O A(s)salto da Memória


Entre 1961 e 1974, dezenas de milhares de jovens portugueses sairam do país por recusarem participar na guerra colonial levada a cabo pelo governo fascista de Salazar e Caetano.
Muitos eram "desertores" (os que já se encontravam no exército), a maior parte eram "refractários" (os que, já depois de apurados, não se apresentaram à incorporação) e os restantes, "compelidos" (aqueles que não tinham atingido a idade da inspecção militar).
Com o 25 de Abril, muitos destes jovens regressaram a Portugal. Uns foram incorporados, outros foram amnestiados e, muitos deles,  permaneceram no estrangeiro, onde continuam a viver.
Durante muitos anos, a situação dos desertores e o seu papel na denúncia da guerra, raramente foi abordada e, quando o foi, sempre era negligenciada.
Compreende-se porquê. Num país, onde a ignorância, o medo e a censura, controlaram o pensamento dos seus cidadãos ao longo de 50 anos, é difícil separar a questão da "pátria" (e a sua defesa) da deserção como um acto positivo numa guerra condenável.
Acresce que, os militares que fizeram a guerra, foram os mesmos que derrubaram o regime ditactorial e devolveram a liberdade e a democracia ao povo português.  
É provavelmente esta contradição (o papel dúbio dos militares portugueses em África) que explica o porquê do "tabú", ainda hoje existente na sociedade portuguesa sobre esta matéria. Por um lado, aqueles que recusaram a guerra contribuiram para o seu fim e, por outro, aqueles que nela colaboraram, contribuiram para fim do regime que impôs a guerra.
Como conciliar tais posições? Não é fácil, para mais num país onde o "medo de existir" sempre foi uma constante (como bem explicou Gil) e que, 40 anos depois, continua a dominar a mentalidade da corporação militar.
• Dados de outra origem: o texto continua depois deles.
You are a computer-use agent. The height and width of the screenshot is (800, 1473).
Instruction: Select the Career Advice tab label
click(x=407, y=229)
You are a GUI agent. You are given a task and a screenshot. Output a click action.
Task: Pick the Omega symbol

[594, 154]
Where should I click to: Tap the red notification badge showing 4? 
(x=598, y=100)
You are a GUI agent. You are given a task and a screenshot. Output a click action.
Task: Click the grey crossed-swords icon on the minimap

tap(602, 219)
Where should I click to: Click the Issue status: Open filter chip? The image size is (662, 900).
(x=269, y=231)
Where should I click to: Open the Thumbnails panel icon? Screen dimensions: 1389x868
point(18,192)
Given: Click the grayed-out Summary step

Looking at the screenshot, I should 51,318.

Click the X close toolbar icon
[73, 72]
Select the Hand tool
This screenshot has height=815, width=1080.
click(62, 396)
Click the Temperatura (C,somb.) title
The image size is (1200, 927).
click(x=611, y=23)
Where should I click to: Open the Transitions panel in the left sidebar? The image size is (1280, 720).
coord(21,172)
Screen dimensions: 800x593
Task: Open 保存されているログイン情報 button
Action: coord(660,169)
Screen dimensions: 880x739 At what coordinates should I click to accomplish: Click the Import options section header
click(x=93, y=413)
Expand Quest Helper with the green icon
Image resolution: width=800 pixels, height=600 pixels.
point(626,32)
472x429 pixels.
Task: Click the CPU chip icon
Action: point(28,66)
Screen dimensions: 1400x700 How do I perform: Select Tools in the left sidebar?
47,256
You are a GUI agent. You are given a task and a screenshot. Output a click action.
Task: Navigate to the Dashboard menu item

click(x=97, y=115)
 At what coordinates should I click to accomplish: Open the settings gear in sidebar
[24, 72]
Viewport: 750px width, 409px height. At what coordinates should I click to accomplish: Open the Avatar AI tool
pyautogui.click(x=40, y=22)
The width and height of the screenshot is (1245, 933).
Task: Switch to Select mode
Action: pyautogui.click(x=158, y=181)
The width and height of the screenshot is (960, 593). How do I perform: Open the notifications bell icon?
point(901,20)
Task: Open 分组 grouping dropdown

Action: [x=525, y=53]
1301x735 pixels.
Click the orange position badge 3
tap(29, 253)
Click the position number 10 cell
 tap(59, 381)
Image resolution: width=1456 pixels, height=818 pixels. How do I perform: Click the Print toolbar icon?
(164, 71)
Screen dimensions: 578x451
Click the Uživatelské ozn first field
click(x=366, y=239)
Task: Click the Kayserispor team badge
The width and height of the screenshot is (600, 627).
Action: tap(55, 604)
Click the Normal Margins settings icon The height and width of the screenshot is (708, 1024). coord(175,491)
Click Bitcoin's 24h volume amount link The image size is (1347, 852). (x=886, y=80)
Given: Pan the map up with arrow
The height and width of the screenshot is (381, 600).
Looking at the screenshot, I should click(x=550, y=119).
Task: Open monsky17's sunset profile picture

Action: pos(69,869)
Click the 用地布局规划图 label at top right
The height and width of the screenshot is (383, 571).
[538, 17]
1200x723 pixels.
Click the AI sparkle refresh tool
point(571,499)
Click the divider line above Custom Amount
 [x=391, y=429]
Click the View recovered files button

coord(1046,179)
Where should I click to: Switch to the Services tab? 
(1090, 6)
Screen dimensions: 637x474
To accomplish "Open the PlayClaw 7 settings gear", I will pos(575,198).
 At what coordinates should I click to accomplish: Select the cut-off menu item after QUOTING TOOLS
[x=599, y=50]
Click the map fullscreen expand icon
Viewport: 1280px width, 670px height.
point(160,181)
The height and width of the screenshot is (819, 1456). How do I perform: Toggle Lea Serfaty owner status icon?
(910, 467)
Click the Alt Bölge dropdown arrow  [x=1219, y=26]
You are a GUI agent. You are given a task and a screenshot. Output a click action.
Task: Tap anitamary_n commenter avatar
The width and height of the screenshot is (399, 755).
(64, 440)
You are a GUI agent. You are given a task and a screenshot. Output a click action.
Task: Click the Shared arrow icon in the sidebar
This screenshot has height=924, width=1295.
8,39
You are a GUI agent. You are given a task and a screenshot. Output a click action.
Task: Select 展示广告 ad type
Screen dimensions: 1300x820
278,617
As poucas obras, entretanto surgidas em livro ou em filme, continuam a ser largamente ignoradas e foram necessários mais de 40 anos para que o problema voltasse a ser discutido, agora a nível académico, a partir de um grupo de investigadores que se dedicam à matéria.
Dizem-nos os estudos sobre a memória, serem necessárias três gerações para fazer a catarse das experiências traumáticas porque passámos. Foi assim com muitos dos sobreviventes do Holocausto, com os veteranos da Guerra do Vietnam ou, entre nós, com as vítimas do fascismo e os ex-combatentes da guerra colonial. Os (ex)desertores não são excepção.
É bom que, na próxima quinta-feira, durante o colóquio organizado pela Universidade Nova de Lisboa, a Faculdade de Ciências Sociais de Coimbra e a Associação de Exilados Portugueses na Europa, esta matéria seja abordada por aqueles que, através de novos dados, possam contribuir para lançar luz sobre um tema que continua tabu. Para que, desta forma, a Memória não se apague.